In February 2007, the FASB issued SFAS No. 159 (SFAS 159), The Fair Value Option for
Financial Assets and Financial Liabilities. SFAS 159 provides companies with an option to report
selected financial assets and liabilities at fair value. SFAS 159 is effective for fiscal years
beginning after November 15, 2007. The Company is evaluating the impact of SFAS 159 on its
financial statements.
3. DEBT
The Companys revolving line of credit loan agreement is with Western National Bank. In
January 2008, the Company renewed the agreement for an additional year. The agreement permits the
Company to borrow, repay and reborrow, from time to time until January 18, 2009, up to $20.0
million. The Companys obligations under this agreement are secured by a security interest in the
Companys accounts receivable and related collateral. From January 19, 2008 through January 31,
2008 interest accrued at an annual rate equal to 5.63%. Beginning on February 1, 2008, interest
will accrue at an annual rate equal to either the 30-day London Interbank Offered Rate (LIBOR),
plus two and one-quarter percent or the Prime Rate, minus three-quarters percent as the Company
shall choose monthly. Interest on the outstanding amount under the loan agreement is payable
monthly. The loan agreement contains customary covenants for credit facilities of this type,
including limitations on disposition of assets, mergers and reorganizations. The Company is also
obligated to meet certain financial covenants under the loan agreement, including maintaining a
minimum tangible net worth (as defined in the loan agreement) of $40.0 million and maintaining
specified ratios with respect to cash flow coverage, current assets and liabilities, and debt to
tangible net worth. On July 5, 2007, the Company borrowed $5.0 million under the prior loan
agreement for working capital purposes. This amount has been renewed and extended under the new
loan agreement. On March 21, 2008, the Company borrowed an additional $5.0 million for working
capital purposes. The Company was in compliance with all covenants as of March 31, 2008 and May
12, 2008.
The Company is currently in discussions with Western National Bank to amend its revolving line
of credit loan agreement to increase the size of the facility from $20.0 million to $40.0 million.
5
4. STOCK-BASED COMPENSATION
The Companys stock-based compensation activity for the six months ended March 31, 2008 and
2007 is summarized below.
Incentive Stock Options:
The Company estimates the fair value of each stock option on the date of grant using the
Black-Scholes option pricing model. The expected volatility is based on historical volatility over
the expected vesting term of 48 months. As the Company has not historically declared dividends, the
dividend yield used in the calculation is zero. Actual value realized, if any, is dependent on the
future performance of the Companys common stock and overall stock market conditions. There is no
assurance the value realized by an optionee will be at or near the value estimated by the
Black-Scholes model. Options granted by the Company vest in equal installments annually over four
years from the date of the grant, and the options expire five years from the date of grant.
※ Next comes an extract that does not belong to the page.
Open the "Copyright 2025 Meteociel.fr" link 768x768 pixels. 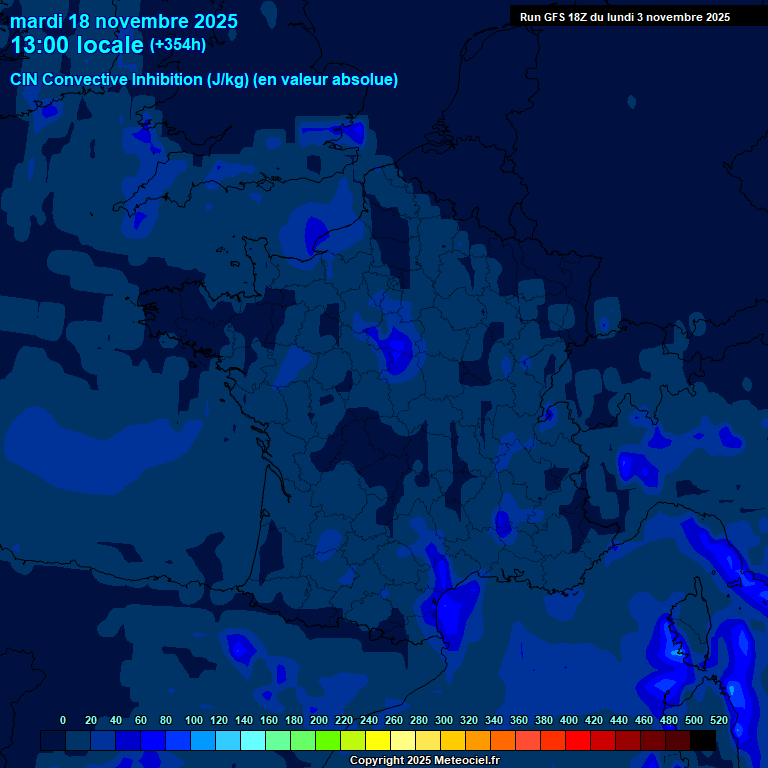[x=424, y=760]
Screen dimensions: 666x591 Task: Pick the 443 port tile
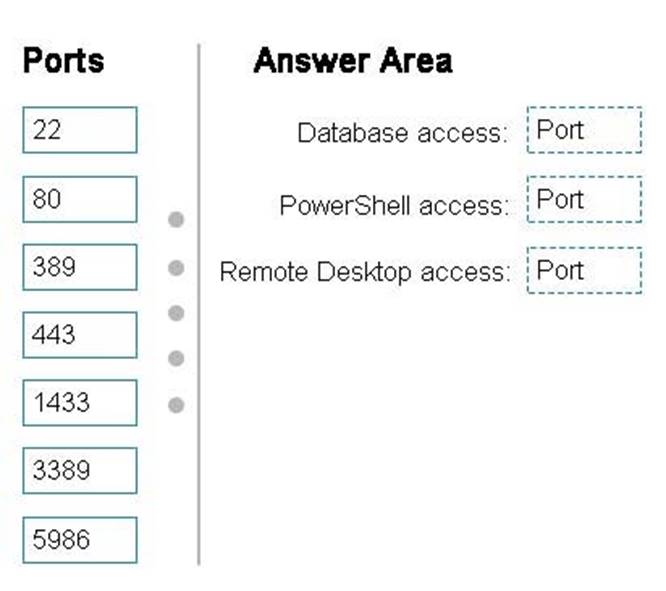tap(79, 334)
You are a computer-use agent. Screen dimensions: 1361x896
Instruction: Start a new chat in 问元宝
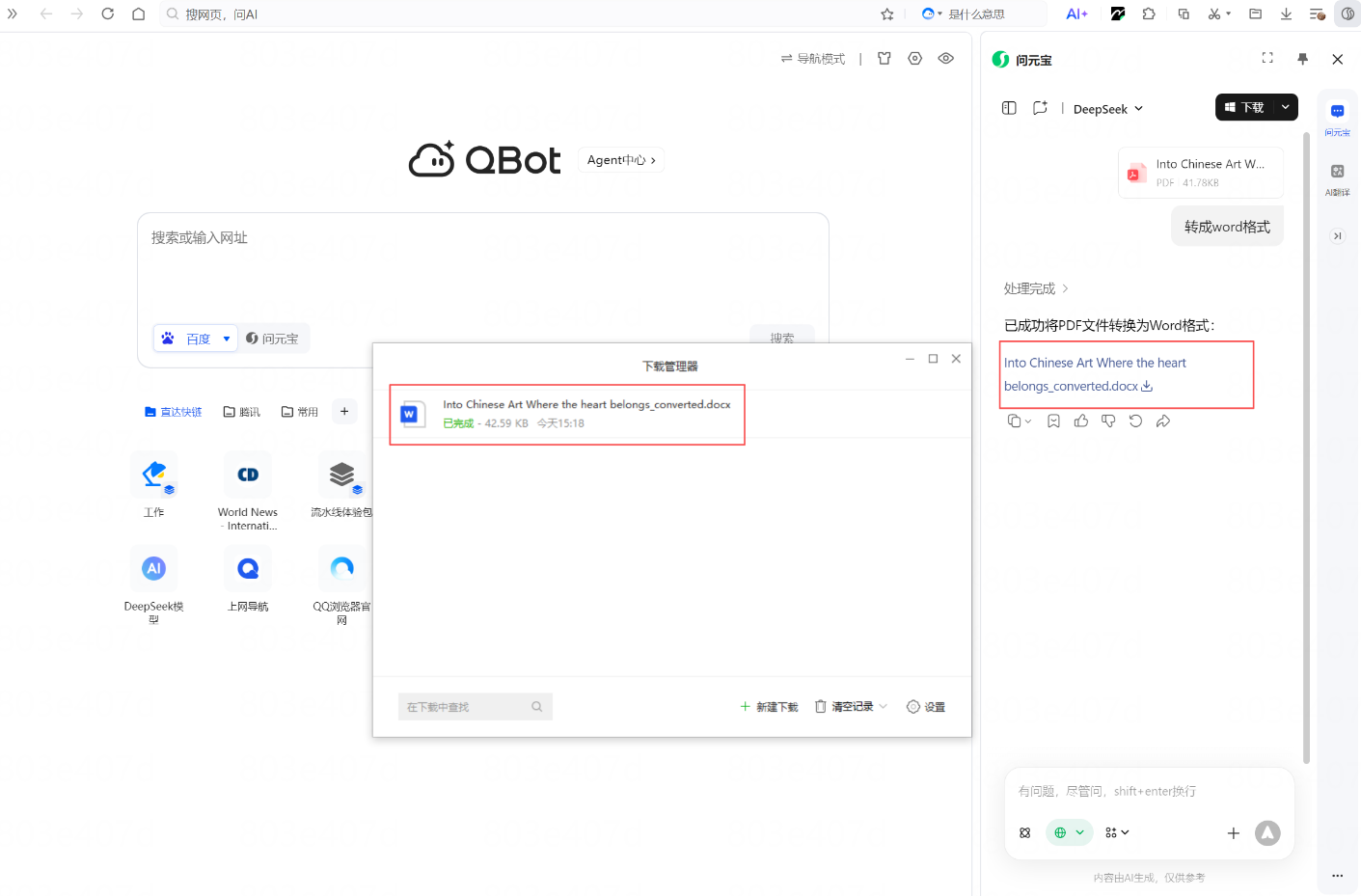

Compensation cost is recognized as the options vest.
No options were granted during the six months ended March 31, 2008 or 2007. The total
intrinsic value of options exercised during the six months ended March 31, 2008 and 2007 was
$282,000 and $2,380,000 for 4,500 and 70,500 shares, respectively.
Stock options issued under the Companys stock-based compensation plans are incentive stock
options. No tax deduction is recorded when options are awarded. If an exercise and sale of vested
options results in a disqualifying disposition, a tax deduction for the Company occurs. For the six
months ended March 31, 2008 and 2007 there was $92,000 and $243,000, respectively, in excess tax
benefits from disqualifying dispositions of options.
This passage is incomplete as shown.